The value that PAs bring to practice is evident by the sites in which these professionals work. The arenas where the health care market and enrollment are growing most rapidly - group practice settings - are where PAs can be found.
The most recent data from the AAPA show that more than a third (38 percent) of PAs are employed by single or multispecialty physician group practices. Slightly more than a quarter (27 percent) are employed by hospitals, although the vast majority of these PAs work in outpatient settings.
Another set of key elements that the profession offers this new changing health care market is experience and diversity. Unlike medicine or nursing, most PAs enter the profession with other kinds of clinical experience. Most applicants have an average of 4.5 years of experience, usually in the health field. Some 64 percent of entering students already have baccalaureate degrees, according to AAPA data.
It also is one of the most gender-balanced professions. Although it began as a male-dominated field, females now comprise 53 percent of practicing PAs. The female/male split in schools is about 60/40, thus, the future PA pool will be comparable to the population at large.[31]
The PA profession also has a higher percentage of non-Asian minority students than other primary health care professions. There are about 9 percent of PAs who are non-white in practice today. But the population in training is about 20 percent non-white.[32] This suggests that a more culturally sensitive PA profession will be delivering care to an increasingly diverse population of consumers.
Historically, the role of the PA has been to fill niche markets such as rural health care, hospital-based care, and urban health care - gaps left by other provider communities. That is a very important role as the profession considers its future. The PA profession historically has provided medical care in areas of the country where fewer physicians have chosen to locate. Nearly one-third of PAs work in areas with fewer than 50,000 people.[33] If the oversupply of physicians is really a distributional problem, PAs can continue to fill some of the areas where there is a short supply.
PAs also are poised to fill widening gaps in hospital care. The fiscal and time pressures of daily practice are leading a growing number of primary care physicians to relinquish their hospital-based business to a new specialty of "hospitalists." The growth of hospitalists translates into more slots for PAs in the acute care setting where they already have experience.
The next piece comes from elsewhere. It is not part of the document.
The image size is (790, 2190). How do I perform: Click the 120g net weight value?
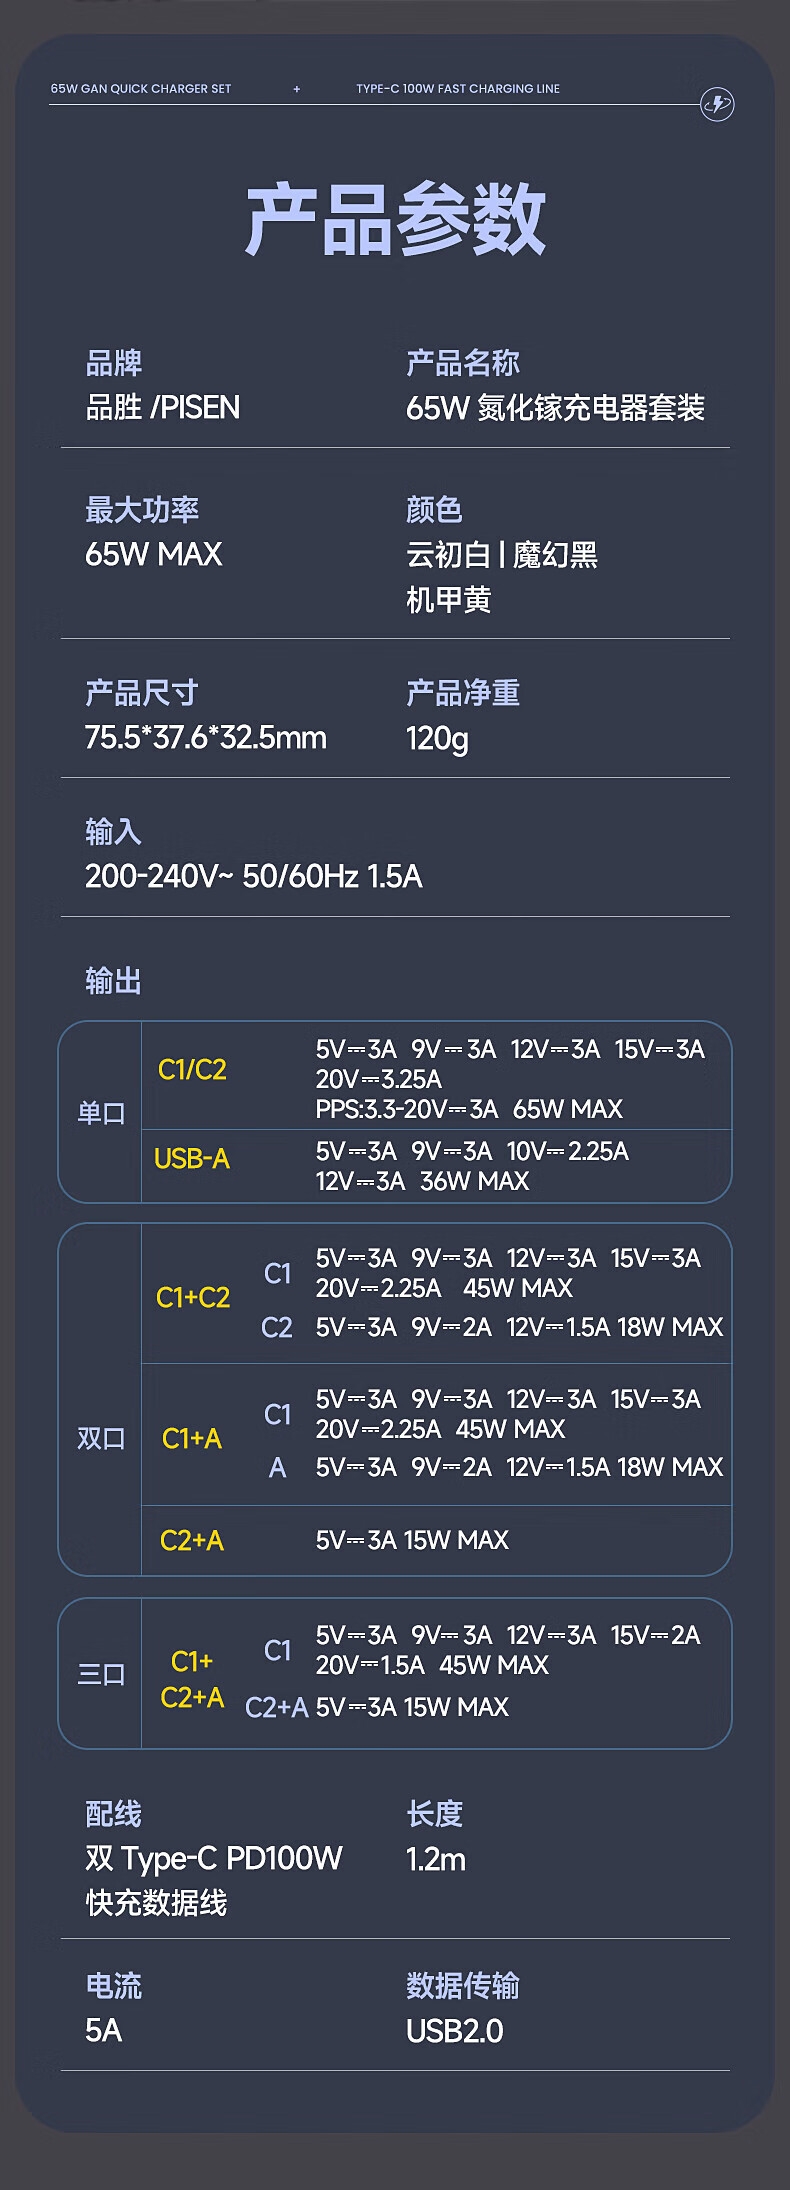(x=437, y=739)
A growing number of teaching hospitals - faced with the loss of traditional physician residencies as a result of a 1997 law capping Medicare graduate medical education payments - are increasingly turning to PAs to fill the slots once held by residents. PAs with two years of graduate training are one of a growing group of physician extenders delivering care to patients at a New York hospital.[34] PAs will work hours comparable to residents and will receive specialized training in such things as emergency care and critical care. In 1998, at least seven new PA residencies have been developed at teaching institutions in emergency medicine, general surgery, otolaryngology, neonatology, and psychiatry.[35] The emerging role of the "hospitalist" may impact on this evolving role of PAs in hospital settings.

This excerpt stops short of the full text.